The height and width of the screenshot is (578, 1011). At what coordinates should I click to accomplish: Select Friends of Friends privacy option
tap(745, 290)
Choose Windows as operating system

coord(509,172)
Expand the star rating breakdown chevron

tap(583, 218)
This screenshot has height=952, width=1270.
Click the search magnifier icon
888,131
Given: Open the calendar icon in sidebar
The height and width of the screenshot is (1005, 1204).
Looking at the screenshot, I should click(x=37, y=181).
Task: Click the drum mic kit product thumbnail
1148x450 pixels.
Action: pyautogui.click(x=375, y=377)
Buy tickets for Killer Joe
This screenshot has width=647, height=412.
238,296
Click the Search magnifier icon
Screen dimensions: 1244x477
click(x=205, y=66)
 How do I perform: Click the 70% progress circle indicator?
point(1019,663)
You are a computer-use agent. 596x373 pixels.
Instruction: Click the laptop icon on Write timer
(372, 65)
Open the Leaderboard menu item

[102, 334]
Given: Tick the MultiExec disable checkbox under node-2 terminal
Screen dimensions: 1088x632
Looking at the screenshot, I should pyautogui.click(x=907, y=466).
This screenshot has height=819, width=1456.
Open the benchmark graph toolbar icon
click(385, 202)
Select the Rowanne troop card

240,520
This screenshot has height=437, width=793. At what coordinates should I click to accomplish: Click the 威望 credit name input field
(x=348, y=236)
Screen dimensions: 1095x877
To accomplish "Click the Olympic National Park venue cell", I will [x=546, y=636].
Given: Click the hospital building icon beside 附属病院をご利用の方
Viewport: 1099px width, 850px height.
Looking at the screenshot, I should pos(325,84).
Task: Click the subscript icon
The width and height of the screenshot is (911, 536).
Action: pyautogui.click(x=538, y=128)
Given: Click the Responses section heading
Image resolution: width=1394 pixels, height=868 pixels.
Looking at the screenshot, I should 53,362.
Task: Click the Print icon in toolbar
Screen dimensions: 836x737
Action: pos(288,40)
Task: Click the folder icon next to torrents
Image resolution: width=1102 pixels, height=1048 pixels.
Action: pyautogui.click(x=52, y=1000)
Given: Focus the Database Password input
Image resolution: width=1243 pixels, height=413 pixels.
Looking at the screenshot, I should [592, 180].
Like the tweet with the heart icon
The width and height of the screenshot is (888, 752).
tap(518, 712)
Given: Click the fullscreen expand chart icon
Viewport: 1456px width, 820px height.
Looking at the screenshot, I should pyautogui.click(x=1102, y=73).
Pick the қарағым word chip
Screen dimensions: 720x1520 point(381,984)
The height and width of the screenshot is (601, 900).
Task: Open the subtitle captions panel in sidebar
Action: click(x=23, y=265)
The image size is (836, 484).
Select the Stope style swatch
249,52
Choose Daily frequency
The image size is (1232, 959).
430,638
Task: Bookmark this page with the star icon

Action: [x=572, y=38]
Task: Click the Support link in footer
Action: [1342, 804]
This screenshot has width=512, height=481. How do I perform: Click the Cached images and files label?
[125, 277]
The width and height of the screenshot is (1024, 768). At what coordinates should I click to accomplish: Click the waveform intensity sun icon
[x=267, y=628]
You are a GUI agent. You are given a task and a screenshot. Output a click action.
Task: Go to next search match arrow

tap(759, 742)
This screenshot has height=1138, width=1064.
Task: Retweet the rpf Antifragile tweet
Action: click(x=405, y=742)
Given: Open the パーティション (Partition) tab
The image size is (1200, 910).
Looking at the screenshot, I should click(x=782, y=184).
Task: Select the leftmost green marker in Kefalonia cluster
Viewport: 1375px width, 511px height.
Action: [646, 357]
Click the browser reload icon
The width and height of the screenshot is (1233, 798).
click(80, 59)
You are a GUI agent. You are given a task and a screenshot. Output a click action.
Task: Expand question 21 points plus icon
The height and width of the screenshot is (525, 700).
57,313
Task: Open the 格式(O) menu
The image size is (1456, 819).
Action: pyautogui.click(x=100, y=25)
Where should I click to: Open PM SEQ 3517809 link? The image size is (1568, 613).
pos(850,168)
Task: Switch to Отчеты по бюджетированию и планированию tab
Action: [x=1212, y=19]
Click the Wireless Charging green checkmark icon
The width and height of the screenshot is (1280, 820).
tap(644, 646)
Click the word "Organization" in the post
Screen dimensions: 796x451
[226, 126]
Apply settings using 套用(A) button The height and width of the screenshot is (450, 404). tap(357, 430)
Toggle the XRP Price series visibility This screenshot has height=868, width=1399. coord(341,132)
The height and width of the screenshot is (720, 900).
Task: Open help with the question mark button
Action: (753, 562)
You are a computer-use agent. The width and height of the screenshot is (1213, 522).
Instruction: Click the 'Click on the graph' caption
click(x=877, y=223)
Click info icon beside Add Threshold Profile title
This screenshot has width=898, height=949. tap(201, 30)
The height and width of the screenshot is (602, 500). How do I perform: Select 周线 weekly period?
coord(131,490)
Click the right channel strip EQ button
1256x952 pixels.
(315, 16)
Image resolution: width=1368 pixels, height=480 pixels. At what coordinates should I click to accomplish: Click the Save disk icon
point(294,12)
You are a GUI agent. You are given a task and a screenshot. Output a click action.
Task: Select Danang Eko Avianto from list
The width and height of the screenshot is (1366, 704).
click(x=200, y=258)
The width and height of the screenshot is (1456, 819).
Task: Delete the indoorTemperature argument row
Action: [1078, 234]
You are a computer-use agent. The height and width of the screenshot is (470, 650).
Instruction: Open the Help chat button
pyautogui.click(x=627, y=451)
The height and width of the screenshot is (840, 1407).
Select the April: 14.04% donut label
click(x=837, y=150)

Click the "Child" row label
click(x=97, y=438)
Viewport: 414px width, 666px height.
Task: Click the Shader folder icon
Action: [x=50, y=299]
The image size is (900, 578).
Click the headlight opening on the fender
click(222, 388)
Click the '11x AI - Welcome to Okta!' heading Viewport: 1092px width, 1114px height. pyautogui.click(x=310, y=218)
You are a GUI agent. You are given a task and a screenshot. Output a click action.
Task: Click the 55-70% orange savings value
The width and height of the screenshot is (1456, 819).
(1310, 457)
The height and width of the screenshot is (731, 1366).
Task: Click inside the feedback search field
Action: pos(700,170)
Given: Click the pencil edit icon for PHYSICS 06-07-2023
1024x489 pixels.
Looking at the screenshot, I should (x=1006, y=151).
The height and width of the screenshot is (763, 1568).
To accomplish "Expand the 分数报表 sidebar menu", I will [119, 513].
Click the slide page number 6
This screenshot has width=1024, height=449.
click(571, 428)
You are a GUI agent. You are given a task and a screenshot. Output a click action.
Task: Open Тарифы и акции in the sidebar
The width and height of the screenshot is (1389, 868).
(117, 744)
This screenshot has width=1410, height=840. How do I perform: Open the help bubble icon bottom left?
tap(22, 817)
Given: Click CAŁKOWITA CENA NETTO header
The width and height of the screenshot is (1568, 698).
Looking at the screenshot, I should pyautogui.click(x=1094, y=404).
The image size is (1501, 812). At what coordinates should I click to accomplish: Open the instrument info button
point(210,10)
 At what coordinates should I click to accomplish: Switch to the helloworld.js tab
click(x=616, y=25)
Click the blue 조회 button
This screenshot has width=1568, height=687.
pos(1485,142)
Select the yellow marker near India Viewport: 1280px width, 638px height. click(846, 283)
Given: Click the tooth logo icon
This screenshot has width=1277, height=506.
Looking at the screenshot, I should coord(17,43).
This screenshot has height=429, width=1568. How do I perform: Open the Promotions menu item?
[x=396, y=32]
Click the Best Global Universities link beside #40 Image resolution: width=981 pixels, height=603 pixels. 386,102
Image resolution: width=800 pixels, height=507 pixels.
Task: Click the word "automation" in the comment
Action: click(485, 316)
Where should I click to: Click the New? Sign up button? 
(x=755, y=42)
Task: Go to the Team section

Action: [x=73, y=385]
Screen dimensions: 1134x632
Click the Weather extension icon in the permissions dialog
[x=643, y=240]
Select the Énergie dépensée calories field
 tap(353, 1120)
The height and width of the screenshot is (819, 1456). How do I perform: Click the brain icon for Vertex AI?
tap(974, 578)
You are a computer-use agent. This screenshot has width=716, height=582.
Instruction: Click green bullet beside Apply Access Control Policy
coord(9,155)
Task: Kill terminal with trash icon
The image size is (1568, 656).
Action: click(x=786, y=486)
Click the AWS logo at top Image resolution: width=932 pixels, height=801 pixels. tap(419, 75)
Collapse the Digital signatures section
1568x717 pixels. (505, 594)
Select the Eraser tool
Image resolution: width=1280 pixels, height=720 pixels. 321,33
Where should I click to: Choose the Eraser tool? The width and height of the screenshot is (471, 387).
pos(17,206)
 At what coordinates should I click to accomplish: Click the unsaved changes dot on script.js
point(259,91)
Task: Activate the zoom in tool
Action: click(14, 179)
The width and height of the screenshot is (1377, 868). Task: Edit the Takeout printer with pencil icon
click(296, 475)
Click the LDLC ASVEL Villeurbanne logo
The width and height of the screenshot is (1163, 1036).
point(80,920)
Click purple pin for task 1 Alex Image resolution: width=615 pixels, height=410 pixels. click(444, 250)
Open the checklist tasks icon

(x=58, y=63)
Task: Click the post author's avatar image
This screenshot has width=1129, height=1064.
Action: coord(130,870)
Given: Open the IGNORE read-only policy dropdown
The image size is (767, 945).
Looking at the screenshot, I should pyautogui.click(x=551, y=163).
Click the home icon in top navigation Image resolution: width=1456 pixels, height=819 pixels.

_Goal_:
Could you repeat the records beginning at the line that has "Where should I click to: Choose" and stopping after the line that has "Action: click(14, 179)", swapping "unsaved changes dot" for "close button" and leaving everything else unchanged?

_Written answer_:
Where should I click to: Choose the Eraser tool? The width and height of the screenshot is (471, 387).
pos(17,206)
 At what coordinates should I click to accomplish: Click the close button on script.js
point(259,91)
Task: Activate the zoom in tool
Action: click(14, 179)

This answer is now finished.